_Objectif 1_. Recopiez fidèlement le passage de la préface qui va de « Les altermondialistes commencèrent » jusqu'à « au point mort. ».

_Document_.
◆ ◆ ◆ ◆

Préface
Comment une manifestation d'étudiants envoya un professeur de business autour du monde
Par une froide journée de février 1999, je regardais un attroupement d'une centaine d'étudiants rassemblés sur les marches de Healy Hall, le bâtiment central de style gothique du campus de l'université de Georgetown à Washington. Les étudiants étaient bruyants et passionnés, et la police du campus entourait le groupe, juste au cas où. Les orateurs se succédaient devant le micro, et des clameurs d'approbation accompagnaient presque chaque phrase. La foule avait une certitude morale, une unité de pensée et d’objectif, et, alors qu’elle examinait un puzzle d'une complexité stupéfiante, distinguait avec une clarté lumineuse le blanc du noir, le bon du mauvais. Les corporations, la globalisation, le Fonds monétaire international (FMI), et l'Organisation mondiale du commerce (OMC) étaient les « sales types », qui détruisaient impitoyablement les moyens de subsistance et la dignité des travailleurs du monde entier. Quelques temps plus tard, plus de 50 000 activistes dans le même état d'esprit s’étaient joints aux étudiants pour la réunion annuelle de l'OMC à Seattle. En 2002, pour la réunion du FMI et de la Banque mondiale*, la foule des protestataires atteignait 100 000 personnes. Les activistes anti-globalisation entravèrent aussi les réunions des « sales types » près de la ville de Québec au Canada et à Gênes en Italie. Lors du meeting de l'OMC, en 2003, à Cancun, les activistes furent rejoints par les représentants d'un groupe de pays en développement ayant trouvé une énergie nouvelle pour se battre, et les discussions sur le commerce mondial se transformèrent en une violente polémique entre les riches et les pauvres. Les anti-globalisation venaient de campus universitaires et de syndicats ouvriers, d'organisations religieuses et d'usines textiles ayant fermé, de groupes de défense des droits de l'homme et de fermes de coton en Afrique. Ces activistes furent nommés « les altermondialistes ».
Les altermondialistes commencèrent par prendre l'establishment de court. Même le Washington Post, qui ne cache pourtant pas ses sympathies à gauche, semblait décontenancé en couvrant le carnage de Seattle. « De quoi s'agit-il ? » écrivait le lendemain le quotidien dans la page des éditoriaux. Vue des bureaux des étages élevés du bâtiment du FMI, la foule en bas n'était qu'un ramassis d'obstructionnistes, sans doute bien intentionnés mais mal informés, qui entravaient l'unique chemin vers la prospérité. D’après la sagesse économique conventionnelle, seuls la globalisation et le libre-échange offraient une voie vers le salut pour les pauvres et les opprimés de la terre entière. Comment les « alters » pouvaient-il être aussi égarés ? En 2004, à la suite de leur militantisme, cela faisait près de cinq ans que les négociations sur le commerce international étaient au point mort.

◆ ◆ ◆ ◆

_Données affichées_.
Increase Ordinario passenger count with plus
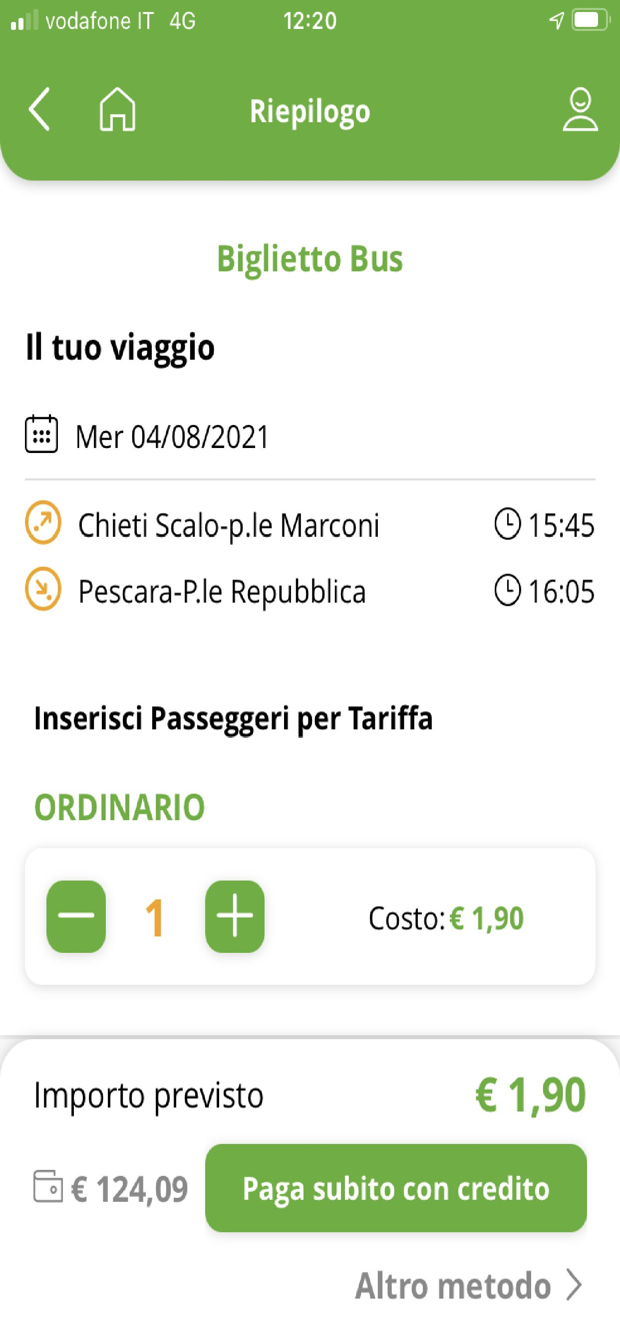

◆ ◆ ◆ ◆

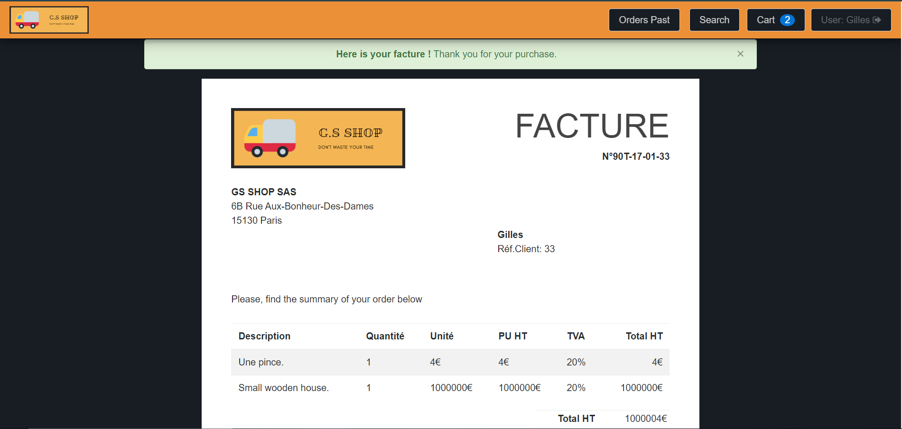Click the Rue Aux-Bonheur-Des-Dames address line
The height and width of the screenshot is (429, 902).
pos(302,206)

◆ ◆ ◆ ◆

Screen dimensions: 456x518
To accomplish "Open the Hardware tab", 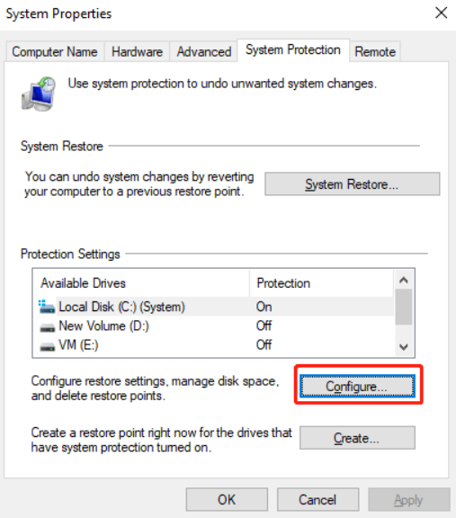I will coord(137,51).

◆ ◆ ◆ ◆

_Objectif 2_. Modifiez les enregistrements de la ligne contenant « Click the Rue » jusqu'à celle contenant « pos(302,206) », toutes deux comprises, en remplaçant « screenshot » par « capture » sans rien changer d'autre. Donnez uniquement ces lignes, sans les images.

_Réponse correcte 1_.
Les altermondialistes commencèrent par prendre l'establishment de court. Même le Washington Post, qui ne cache pourtant pas ses sympathies à gauche, semblait décontenancé en couvrant le carnage de Seattle. « De quoi s'agit-il ? » écrivait le lendemain le quotidien dans la page des éditoriaux. Vue des bureaux des étages élevés du bâtiment du FMI, la foule en bas n'était qu'un ramassis d'obstructionnistes, sans doute bien intentionnés mais mal informés, qui entravaient l'unique chemin vers la prospérité. D’après la sagesse économique conventionnelle, seuls la globalisation et le libre-échange offraient une voie vers le salut pour les pauvres et les opprimés de la terre entière. Comment les « alters » pouvaient-il être aussi égarés ? En 2004, à la suite de leur militantisme, cela faisait près de cinq ans que les négociations sur le commerce international étaient au point mort.

_Réponse correcte 2_.
Click the Rue Aux-Bonheur-Des-Dames address line
The height and width of the capture is (429, 902).
pos(302,206)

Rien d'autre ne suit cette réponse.